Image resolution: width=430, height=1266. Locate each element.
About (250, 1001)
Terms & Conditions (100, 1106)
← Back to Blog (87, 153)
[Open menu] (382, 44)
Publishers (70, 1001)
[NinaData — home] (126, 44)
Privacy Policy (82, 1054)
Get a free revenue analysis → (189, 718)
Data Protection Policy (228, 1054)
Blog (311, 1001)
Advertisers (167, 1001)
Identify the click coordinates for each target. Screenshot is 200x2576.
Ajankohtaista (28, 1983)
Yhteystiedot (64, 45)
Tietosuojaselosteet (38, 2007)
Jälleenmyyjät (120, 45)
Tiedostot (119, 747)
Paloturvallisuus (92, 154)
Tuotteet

● ● ● ● ● ● ●

> EXERCISE OBJECTIVE:
Transcribe every record exactly.

> ANSWER FOR THIS EXERCISE:
Image resolution: width=430, height=1266. Locate each element.
About (250, 1001)
Terms & Conditions (100, 1106)
← Back to Blog (87, 153)
[Open menu] (382, 44)
Publishers (70, 1001)
[NinaData — home] (126, 44)
Privacy Policy (82, 1054)
Get a free revenue analysis → (189, 718)
Data Protection Policy (228, 1054)
Blog (311, 1001)
Advertisers (167, 1001)
Identify the click coordinates for each target. Screenshot is 200x2576.
Ajankohtaista (28, 1983)
Yhteystiedot (64, 45)
Tietosuojaselosteet (38, 2007)
Jälleenmyyjät (120, 45)
Tiedostot (119, 747)
Paloturvallisuus (92, 154)
Tuotteet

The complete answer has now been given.